時を正確に測ることは過去を調べる研究に欠かせない。ここで取り扱うのは、地球の形成から現在までの地球史に関わる年代測定である。地球の年代、岩石の年代、鉱物の年代、隕石の年代、遺跡から発掘された土器や人骨の年代、古代のヒッタイト人が使った鉄器の年代、古文書の年代、さらに刑事事件における遺体の生年や死亡年など、さまざまな試料の年代はどうやって測定されるのか。ここでは、年代測定研究の現状や成果を分かり易く解説し、年代測定の研究者を目指す、年代測定を利用する可能性のある、あるいは年代測定に興味を持つ学生に年代学の基礎知識を提供する。

授業内容

ここで取り扱うのは、地球の形成から現在に至る全地球史に関わる年代測定である。特に、日本最古の岩石の年代測定に利用されるウラン?トリウム?鉛法(CHIME法)と、最終氷期から現在の温暖期にかけての環境変動と人類の発展に関する年代測定に用いられる放射性炭素法の原理やさまざまな研究への応用を解説する。また、その他の様々な年代測定法と、それを利用した地球環境変動の解析研究の現状を紹介する。さらに、センター所有の日本には数台しかない加速器質量分析年代測定装置及びCHIME年代測定装置の見学を実施する。講義予定は、①年代測定の概要、②人類紀の年代測定?14C年代測定法、年輪年代測定法、TL年代測定法、その他の方法の原理と応用、③地球史の年代測定(1)?CHIME年代測定法、カリウム?アルゴン法、その他の方法の原理と応用、④地球史の年代測定(2)?表面電離型質量分析計を用いた年代測定法、ルビジウム?ストロンチウム法、ウラン?鉛法など、ICP質量分析計を用いた年代測定法の原理と応用、⑤地球の進化と年代、⑥人類の進化と年代、⑦地球物質循環と年代、⑧犯罪の科学捜査と年代測定、⑨加速器質量分析年代測定装置及びCHIME年代測定装置の見学、である。

2. 教養基礎セミナー「46億年の地球史」

授業の目的・ねらい

生命の発生・進化と繰り返した大絶滅は、地球史の中でも際だった大事件である。この原因としてスノーボールアース、隕石衝突、火山噴火、貧酸素化など様々な説が提唱されているが、未だに統一的な結論は得られていない。
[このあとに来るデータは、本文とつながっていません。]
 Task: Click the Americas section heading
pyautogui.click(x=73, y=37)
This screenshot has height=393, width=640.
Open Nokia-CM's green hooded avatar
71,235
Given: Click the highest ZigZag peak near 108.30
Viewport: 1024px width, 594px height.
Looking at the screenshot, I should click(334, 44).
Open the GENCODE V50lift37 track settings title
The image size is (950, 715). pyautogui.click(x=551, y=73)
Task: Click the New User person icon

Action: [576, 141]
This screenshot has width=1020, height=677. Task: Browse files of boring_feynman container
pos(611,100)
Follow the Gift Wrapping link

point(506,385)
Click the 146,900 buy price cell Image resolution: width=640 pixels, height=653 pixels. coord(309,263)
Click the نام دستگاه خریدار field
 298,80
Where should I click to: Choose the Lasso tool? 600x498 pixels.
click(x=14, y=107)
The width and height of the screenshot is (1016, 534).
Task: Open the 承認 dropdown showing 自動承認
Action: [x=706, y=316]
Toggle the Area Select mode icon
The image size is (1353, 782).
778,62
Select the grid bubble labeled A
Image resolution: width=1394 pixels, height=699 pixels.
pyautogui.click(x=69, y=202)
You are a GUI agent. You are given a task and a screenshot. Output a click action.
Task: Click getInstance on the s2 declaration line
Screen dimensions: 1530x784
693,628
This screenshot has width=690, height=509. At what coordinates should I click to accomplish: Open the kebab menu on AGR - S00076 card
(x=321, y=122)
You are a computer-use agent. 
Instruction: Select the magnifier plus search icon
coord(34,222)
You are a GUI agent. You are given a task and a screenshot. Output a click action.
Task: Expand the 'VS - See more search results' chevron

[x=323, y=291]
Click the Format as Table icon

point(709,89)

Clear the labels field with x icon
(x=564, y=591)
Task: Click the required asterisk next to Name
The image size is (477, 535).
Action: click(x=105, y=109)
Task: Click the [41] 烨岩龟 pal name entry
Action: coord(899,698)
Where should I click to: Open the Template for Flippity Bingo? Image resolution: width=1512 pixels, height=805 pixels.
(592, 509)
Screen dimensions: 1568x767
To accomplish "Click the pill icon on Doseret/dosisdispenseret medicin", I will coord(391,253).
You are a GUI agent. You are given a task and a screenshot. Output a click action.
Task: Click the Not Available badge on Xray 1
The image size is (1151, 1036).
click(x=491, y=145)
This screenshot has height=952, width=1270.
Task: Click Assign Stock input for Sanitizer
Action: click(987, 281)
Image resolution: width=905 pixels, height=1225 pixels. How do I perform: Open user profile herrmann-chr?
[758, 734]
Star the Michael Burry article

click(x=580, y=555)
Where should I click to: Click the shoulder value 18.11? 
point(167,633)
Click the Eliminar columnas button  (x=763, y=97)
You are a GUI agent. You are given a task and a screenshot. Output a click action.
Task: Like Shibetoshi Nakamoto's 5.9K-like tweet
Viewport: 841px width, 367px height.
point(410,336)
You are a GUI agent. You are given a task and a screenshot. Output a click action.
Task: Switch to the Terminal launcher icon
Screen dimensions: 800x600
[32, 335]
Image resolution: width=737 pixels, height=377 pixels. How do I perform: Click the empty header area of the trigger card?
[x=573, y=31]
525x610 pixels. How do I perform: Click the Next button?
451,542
このセミナーでは、KT境界とPT境界の大絶滅およびカンブリア紀の大進化に焦点を絞り、講師の説明や配布資料に基づいて、原因説の長短を理解する。また、一つの事項を選び、その原因となる自説を構築する。これを通じて、課題設定・解決・結果発表と質疑応答の練習を行うことが主目的である。

3. 教養基礎セミナー「歴史を解き明かす自然科学」

授業の目的・ねらい

歴史を自然科学の視点から解き明かすことが最近活発に進められている。自然科学を基礎とした歴史研究の現状を調査し、どのような分析方法を用いて、どのような歴史があきらかになってきているかを、セミナー型式で発表し討論することを目的とする。本セミナーでは、歴史の範囲としては、考古学や文化財科学が対象とする比較的新しい、主として人類の歴史に絞る。

授業内容

歴史を自然科学の視点から調査し研究することとして、次のようなテーマを設定する。自然環境、食糧資源、人類の移動拡散、石器や土器の発展、年代測定、遺跡探査法、微量元素分析による真贋判定、邪馬台国の謎、など。これらのテーマについて、4名のグループで調査し、その結果の発表を行うと共に、それに対して質疑や討論を行う。